施設の特徴
岩手県立博物館の特徴
岩手発の化石と希少生物標本で、県土の生物史をたどる
岩手県立博物館は、岩手県の県制100年を記念して開館した総合博物館で、地質時代から現代までの自然と文化を一体で見せる施設です。生物展示でまず注目したいのは、岩手県一関市花泉町で見つかったハナイズミモリウシ全身骨格です。約2万年前の氷期に生きていた北方系の野牛で、背中の骨の突起が長い独特の体つきから、寒冷な時代の大型草食獣を想像できます。さらに、岩泉町で発見されたモシリュウの上腕骨は、日本で初めて恐竜化石と確認された資料として知られ、近縁種マメンキサウルスの大型復元全身骨格とあわせて、岩手が国内の恐竜化石研究で重要な位置を占めることを実感させます。
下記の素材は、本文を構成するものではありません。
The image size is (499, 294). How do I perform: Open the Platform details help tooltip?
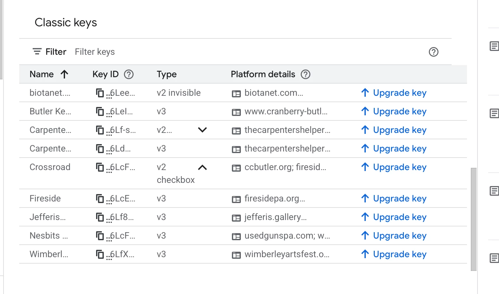tap(306, 74)
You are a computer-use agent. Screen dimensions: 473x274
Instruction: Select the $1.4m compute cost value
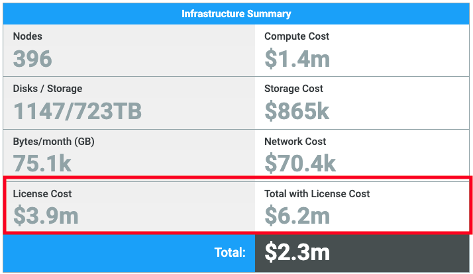(295, 59)
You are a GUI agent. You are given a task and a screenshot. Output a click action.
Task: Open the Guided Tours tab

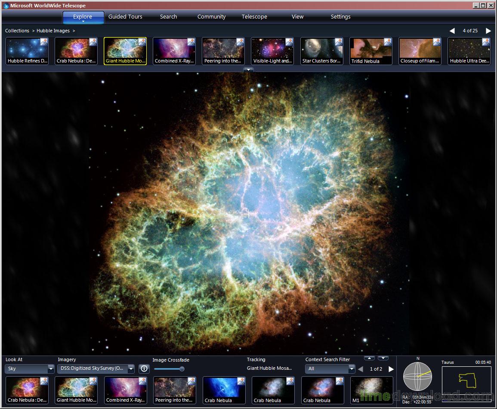125,17
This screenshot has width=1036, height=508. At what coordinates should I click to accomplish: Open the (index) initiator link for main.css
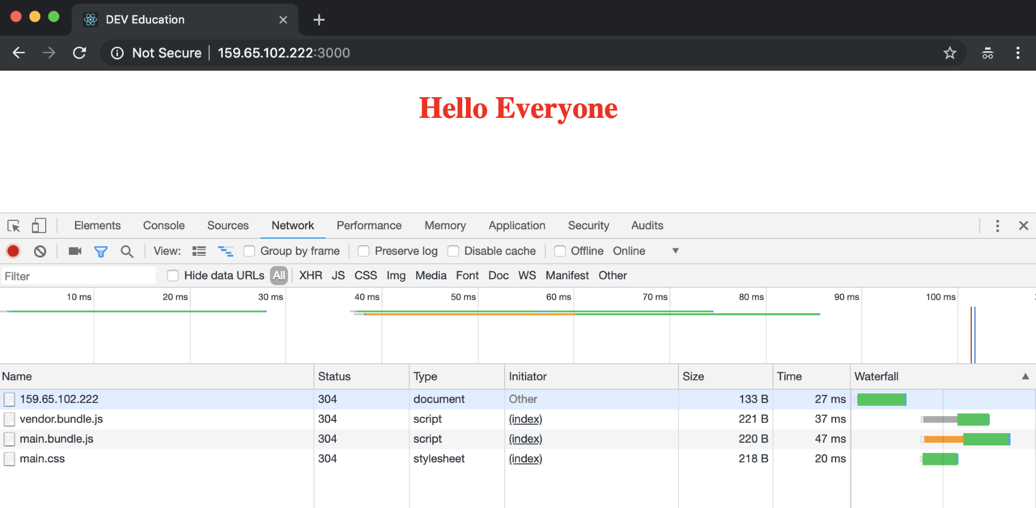[525, 459]
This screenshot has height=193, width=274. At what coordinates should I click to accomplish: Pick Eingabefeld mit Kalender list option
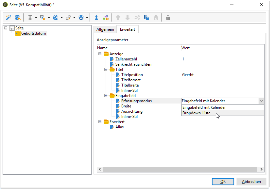204,107
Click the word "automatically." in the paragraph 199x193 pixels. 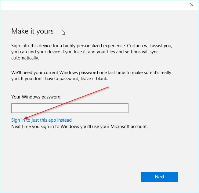click(x=25, y=58)
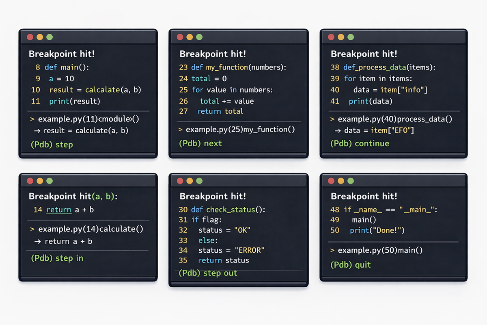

現生生物では、国指定天然記念物のヤマネ、国内希少野生動植物種のイヌワシ、早池峰山の固有種ハヤチネウスユキソウ、五葉山以外で確実な生育地が知られていないゴヨウザンヨウラクなど、岩手ならではの希少性をもつ動植物が並びます。
山・森・川・海へと視点が移る、岩手の自然を読む展示
展示方法の魅力は、生物を単独の標本としてではなく、岩手の地形・気候・植生の中に置いて見せることです。1階の「いわて自然史展示室」では、「地球史の中の岩手の自然」「早池峰山の自然」「山と森の生きもの」「里と川の生きもの」「浜と海の生きもの」といったテーマで、化石から現在の動植物までを地域環境ごとにたどれます。2階の生物分野「いわての今」では、西の奥羽山脈、東の北上山地、北上川低地帯、沿岸部の海流という地理条件が、植物相や動物相の違いを生むことを示しており、イヌワシが暮らす山、ホンシュウジカの北限として知られる五葉山、暖流と寒流が交じる三陸の海まで、県内の自然を立体的に理解できます。エントランスから続くスロープで巨大な恐竜骨格を見上げ、展示室で身近な森や川の生物へ進む動線も、古生物と現生生物をつなぐ導入として印象的です。
標本を守り、調べ、地域の自然を次世代へ残す
岩手県立博物館は、動物園や水族館のように飼育下繁殖を見せる施設ではありませんが、生物を未来の研究資料として守る保存・調査の面で大きな役割を持っています。収蔵資料目録には、維管束植物、岩手のチョウ、哺乳類・鳥類、両生類・爬虫類など、生物分野の目録が継続的に整理されており、展示で見る標本の背後に、県内の自然を記録し続ける地道な研究があります。東日本大震災後には、岩手沿岸部の博物館や関連施設が被災したことを受け、自然遺産を含む学術資料の救援と安定化処理にも関わり、被災した生物標本の救出・復元にも取り組んできました。観察会や「虫」をテーマにした館内探検のような子ども向け企画もあり、希少な標本を眺めるだけでなく、岩手の生き物を調べ、守り、次世代へ手渡す拠点として楽しめる博物館です。